DATASET EXCERPTS Block Start

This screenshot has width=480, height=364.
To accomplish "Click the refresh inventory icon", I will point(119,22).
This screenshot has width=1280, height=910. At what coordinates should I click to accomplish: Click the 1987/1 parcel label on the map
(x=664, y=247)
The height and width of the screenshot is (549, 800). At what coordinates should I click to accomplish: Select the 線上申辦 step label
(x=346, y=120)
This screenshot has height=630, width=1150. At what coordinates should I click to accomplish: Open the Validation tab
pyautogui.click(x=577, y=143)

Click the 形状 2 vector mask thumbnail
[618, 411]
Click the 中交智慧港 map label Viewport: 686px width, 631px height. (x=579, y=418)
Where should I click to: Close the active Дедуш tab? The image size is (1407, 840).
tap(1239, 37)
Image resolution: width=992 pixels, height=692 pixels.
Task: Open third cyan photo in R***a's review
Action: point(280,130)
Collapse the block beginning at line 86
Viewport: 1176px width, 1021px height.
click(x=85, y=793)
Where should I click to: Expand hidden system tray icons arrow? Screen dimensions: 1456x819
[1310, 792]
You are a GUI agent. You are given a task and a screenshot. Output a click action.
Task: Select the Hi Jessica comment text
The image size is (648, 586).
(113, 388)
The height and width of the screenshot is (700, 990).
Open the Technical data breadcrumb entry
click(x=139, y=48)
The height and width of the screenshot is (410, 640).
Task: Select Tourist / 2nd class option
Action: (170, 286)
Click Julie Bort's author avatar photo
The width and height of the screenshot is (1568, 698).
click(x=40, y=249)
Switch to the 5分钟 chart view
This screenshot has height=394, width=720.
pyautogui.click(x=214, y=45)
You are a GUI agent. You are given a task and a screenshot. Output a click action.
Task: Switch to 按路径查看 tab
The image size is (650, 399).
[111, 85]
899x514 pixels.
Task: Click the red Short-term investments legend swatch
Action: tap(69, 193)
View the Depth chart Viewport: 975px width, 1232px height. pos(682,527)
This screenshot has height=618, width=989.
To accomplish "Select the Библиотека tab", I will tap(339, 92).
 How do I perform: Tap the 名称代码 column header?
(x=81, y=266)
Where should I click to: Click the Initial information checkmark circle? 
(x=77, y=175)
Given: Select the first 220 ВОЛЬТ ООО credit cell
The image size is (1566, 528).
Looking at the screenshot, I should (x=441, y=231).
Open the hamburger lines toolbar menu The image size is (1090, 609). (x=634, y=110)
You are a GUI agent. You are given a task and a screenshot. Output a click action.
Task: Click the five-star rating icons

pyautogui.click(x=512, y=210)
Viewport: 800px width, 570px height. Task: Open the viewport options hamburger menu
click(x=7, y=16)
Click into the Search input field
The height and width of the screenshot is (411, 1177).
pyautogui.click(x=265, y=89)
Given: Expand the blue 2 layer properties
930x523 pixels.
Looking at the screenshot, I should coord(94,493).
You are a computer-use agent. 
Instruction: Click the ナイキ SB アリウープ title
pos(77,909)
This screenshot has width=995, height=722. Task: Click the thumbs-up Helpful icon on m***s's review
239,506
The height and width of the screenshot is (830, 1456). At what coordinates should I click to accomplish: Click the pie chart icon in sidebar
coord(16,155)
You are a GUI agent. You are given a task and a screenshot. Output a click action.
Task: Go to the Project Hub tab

DATASET EXCERPTS Block End

ASSIGNED TASK
From the opening line of the data above through the line holding "The height and width of the screenshot is (700, 990).", give every line again exactly as it stands.

TASK OUTPUT
This screenshot has width=480, height=364.
To accomplish "Click the refresh inventory icon", I will point(119,22).
This screenshot has width=1280, height=910. At what coordinates should I click to accomplish: Click the 1987/1 parcel label on the map
(x=664, y=247)
The height and width of the screenshot is (549, 800). At what coordinates should I click to accomplish: Select the 線上申辦 step label
(x=346, y=120)
This screenshot has height=630, width=1150. At what coordinates should I click to accomplish: Open the Validation tab
pyautogui.click(x=577, y=143)

Click the 形状 2 vector mask thumbnail
[618, 411]
Click the 中交智慧港 map label Viewport: 686px width, 631px height. (x=579, y=418)
Where should I click to: Close the active Дедуш tab? The image size is (1407, 840).
tap(1239, 37)
Image resolution: width=992 pixels, height=692 pixels.
Task: Open third cyan photo in R***a's review
Action: point(280,130)
Collapse the block beginning at line 86
Viewport: 1176px width, 1021px height.
click(x=85, y=793)
Where should I click to: Expand hidden system tray icons arrow? Screen dimensions: 1456x819
[1310, 792]
You are a GUI agent. You are given a task and a screenshot. Output a click action.
Task: Select the Hi Jessica comment text
The image size is (648, 586).
(113, 388)
The height and width of the screenshot is (700, 990).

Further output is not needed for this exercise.